TxServer is TCP/IP-compliant, so it integrates perfectly with existing networks, as well as using all the remote addressability inherent in the IP protocol.  Servers and clients can be located on a local network and/or distributed over a WAN.


TxServer servers can be configured to intercommunicate.    This very useful in in corporate environments, where clients can connect to one server but run an application located on another server, thus allowing clients a single "entry point" into the corporate network. 

Servers can also be configured to use a single external or TxServer server as a time server, not only getting date and time information but also daylight saving rules from the time server.  Readers in the USA will recall the recent change of daylight saving rules in 2007, which caused so much grief for system managers nationwide as they were forced to configure non-TxServer clients and servers individually to conform to the new rules.  One large TxServer customer, who has a large corporate network with a variety of server software vendors, ended that weekend by saying "TxServer was the only system that got this right and allowed me configure a single server with the new rules".

Remote Access

Getting good performance with client/server on a speedy local network is one thing.  But today's reality is that many corporate networks include large populations of remote users - in locations which are geographically remote from the server, and whose connection to the server lacks the bandwidth of the local network.

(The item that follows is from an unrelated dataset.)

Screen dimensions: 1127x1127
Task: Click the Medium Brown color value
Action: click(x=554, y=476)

Other modern client/server products will function remotely, usually by means of some remote-access feature in the underlying OS.  But in every case there is a substantial loss of performance, because the application runtime system is not designed to handle this kind of configuration.

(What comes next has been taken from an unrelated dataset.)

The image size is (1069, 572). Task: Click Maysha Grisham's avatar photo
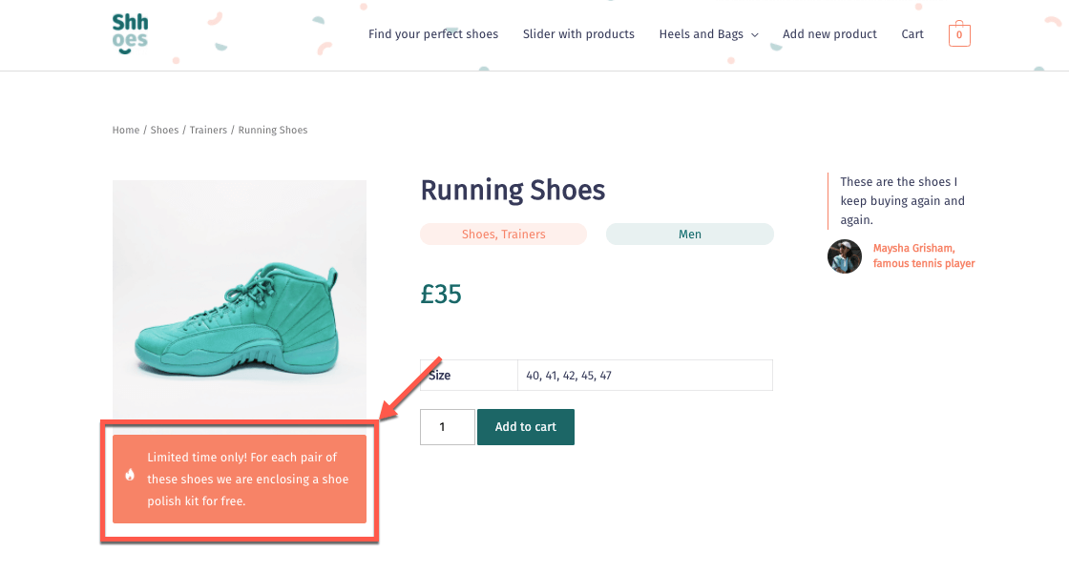coord(845,256)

TxServer, on the other hand, was designed specifically to avoid performance loss over slow networks.  It does this by offering a "split" version of the client supervisor TxS.  One end of the pair runs in the server (or in another server on the local network), where it is within local network reach of the server's client services; this part runs the portions of the application that need high-speed interaction with the database.  The other end runs in the client, and handles all the presentation.  Communication between the two ends is optimized for high performance.  The bottom line is that over slow networks this configuration is the speediest in the marketplace.

The best part of TxServer remote access is that no application changes whatsoever are required - the application is not even aware of being run in this configuration.  This is only possible because of TxServer's high level of integration - TxS provides a complete environment for the running application, making it insensitive to whether it is running in the server or client.


The Bottom Line

TxServer systems have extremely low cost of ownership.

The development suite allows applications to be constructed in less time and with fewer people, and with very low application maintenance costs.

Because TxServer is an integrated system, users are saved the effort and ongoing expense of integrating operating system, database server, transaction manager, communications facilities and front-end client tools as is required on other platforms.

The unique architecture produces higher throughput, which allows TxServer installations to use less server hardware, and less expensive client hardware (TxS is a 32-bit application which runs on Windows, but it uses resources very sparingly and so can run on relatively thin clients).



TxServer is the only complete product in the marketplace specifically designed for mission critical transaction processing in a client/server environment.  It is the only transaction processing product to supply a robust runtime environment together with an integrated set of development tools. 

TxServer delivers the superior performance, flexibility, and integrity needed for mission-critical applications - and it delivers this at very low cost.